CBSE Important Questions from Class 10 Maths Chapter 3 Pair of Linear Equations in Two Variables
MULTIPLE CHOICE QUESTIONS
Q1. The pair of linear equations 3x + 5y = 3 and 6x + ky = 8 do not have a solution if k
a) = 5 b) = 10 c) ≠10 d) ≠ 5
Ans: b) = 10
Q2. The solution of the equation x + y = 5 and x − y = 5 is
a) (0,5) b) (5,5) c) (5,0) d) (10 ,5)
Ans: c) (5,0)
Q3. The pair of linear equations x = 0 , x = −5 has
a) One solution b) two solution c) infinite no: of solution d) no solution
Ans: d) no solution
Q4. For what value of ‘k’ do the equations 3x – y + 8 = 0 and 6x – ky + 16 = 0 represent coincident lines
a) 1/2 b) −1/2 c) 2 d) -2
Ans: c) 2
Q5. The value of ‘k’ for which the system of equations 4x + ky + 8 = 0 and 2x + 2y + 2 = 0 has a unique solution is 35
a) k=3 b) k ≠ 4 c) k ≠ 0 d) k=0
Ans: b) k ≠ 4
OBJECTIVE TYPE QUESTIONS
Q1. In how many points do the lines represented by the equations x − y = 0 and x + y = 0 intersect?
Ans: one
Q2. Find the value of (x + y)if , 3x − 2y = 5 and 3y − 2x = 3
Ans : X + Y = 8
Q3. Sum of two numbers is 35 and their difference is 13, find the numbers
Ans : 24, 11
Q4. Find the value of ‘p’ for which the pair of linear equations 2px + 3y = 7: 2x + y = 6 has exactly one solution
Ans: P ≠ 3
Q5. Do the equations y = x and y = x + 3 represent parallel lines?
Ans : Yes
CASE STUDY BASED QUESTIONS
The alumni meet of two batches of a college- batch A & batch B were held on the same day in the same hotel in two separate halls “Rose” and “Jasmine”. The rents were the same for both the halls. The expense for each hall is equal to the fixed rent of each hall and proportional to the number of persons attending each meet. 50 persons attended the meet in “Rose” hall, and the organisers had to pay ₹ 10000 towards the hotel charges. 25 guests attended the meet in “Jasmine” hall and the organisers had to pay ₹ 7500 towards the hotel charges. Denote the fixed rent by ₹ x and proportional expense per person by ₹ y.
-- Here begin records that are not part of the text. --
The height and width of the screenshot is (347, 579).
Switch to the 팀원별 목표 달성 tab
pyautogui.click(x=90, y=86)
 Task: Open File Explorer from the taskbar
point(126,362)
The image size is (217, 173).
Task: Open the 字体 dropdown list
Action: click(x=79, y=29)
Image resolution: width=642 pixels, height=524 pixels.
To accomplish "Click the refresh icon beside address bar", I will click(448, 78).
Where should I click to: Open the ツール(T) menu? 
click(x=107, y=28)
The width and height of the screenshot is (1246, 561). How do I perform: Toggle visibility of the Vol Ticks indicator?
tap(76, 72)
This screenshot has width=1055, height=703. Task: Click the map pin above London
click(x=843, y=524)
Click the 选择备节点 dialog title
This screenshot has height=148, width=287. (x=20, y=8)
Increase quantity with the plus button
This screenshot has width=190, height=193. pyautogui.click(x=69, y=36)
- Represent algebraically the situation in hall “Rose”.
a) 50x + y = 10000
b) 50x − y = 10000
c) x + 50y = 10000
d) x − 50y = 10000
Ans: Let us denote the fixed rent by ₹ x and proportional expense per person by ₹ y.
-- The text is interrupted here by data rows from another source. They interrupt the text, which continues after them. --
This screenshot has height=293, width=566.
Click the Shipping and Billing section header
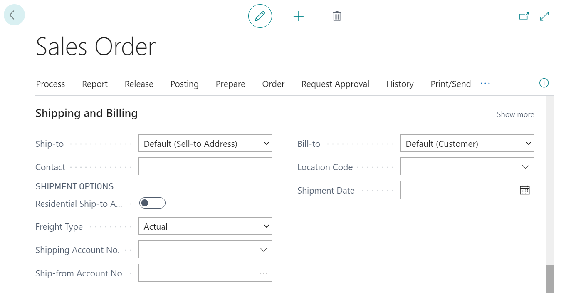pos(87,113)
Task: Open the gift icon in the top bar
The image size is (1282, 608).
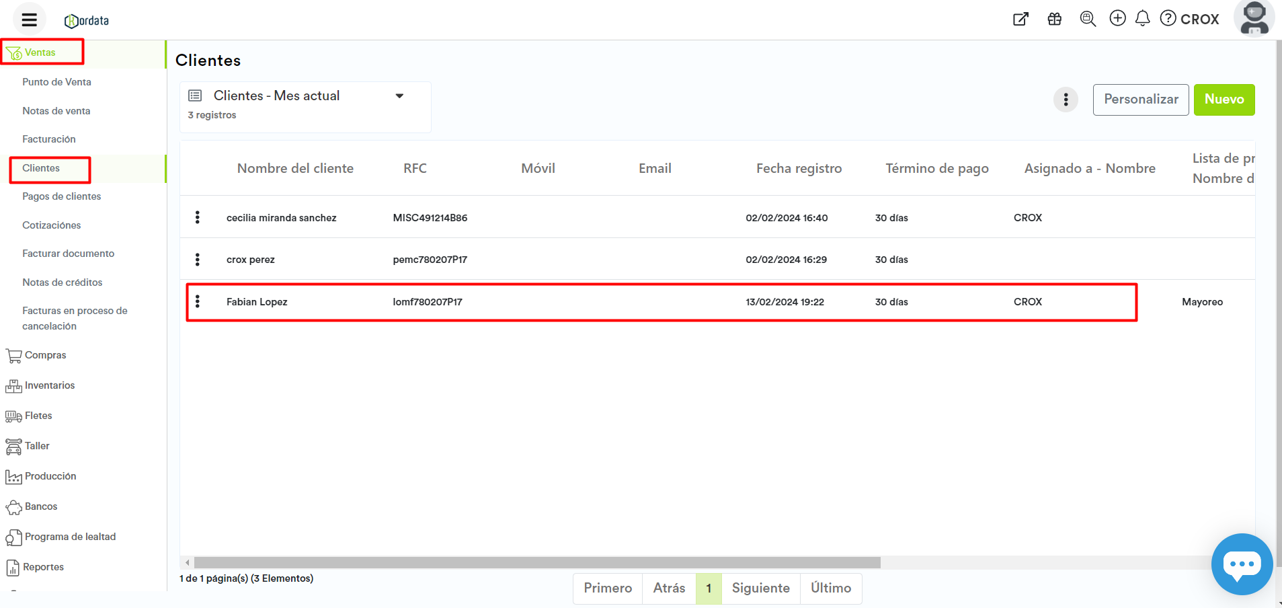Action: tap(1054, 19)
- Algebraic representation of the situation in “Rose” hall
x+50 y=10000
Answer- Option C
2. Represent algebraically the situation in hall “Jasmine”
a) x + 25y = 7500
b) x − 25y = 7500
c) 25x + y = 7500
d) 25x − y = 7500
Ans: 2. Algebraic representation of the situation in “Jasmine” hall
x+25y=7500
Answer- Option A
3. What is the fixed rent of the halls?
a) ₹2500
b) ₹3300
c) ₹ 4000
d) ₹5000
Ans: Substituting y=100 in x+50 y=10000, we get
x+50 x 100=10000
x+5000=10000
x=5000
3. Answer : Option D
4. Find the amount the hotel charged per person.
a) ₹ 150
b) ₹ 190
c) ₹130
d) ₹ 100
Ans: Subtracting the equations represented by (i) and (ii)
x+50y-x+25y=10000-7500
25y=2500
y=100
4. Answer : Option D
SHORT ANSWER TYPE QUESTIONS (2 MARKS)
Q 1. Find the solutions of the pair of linear equations 5x + 10y – 50 = 0 and x + 8y = 10. Hence find the value of m if y = mx + 5.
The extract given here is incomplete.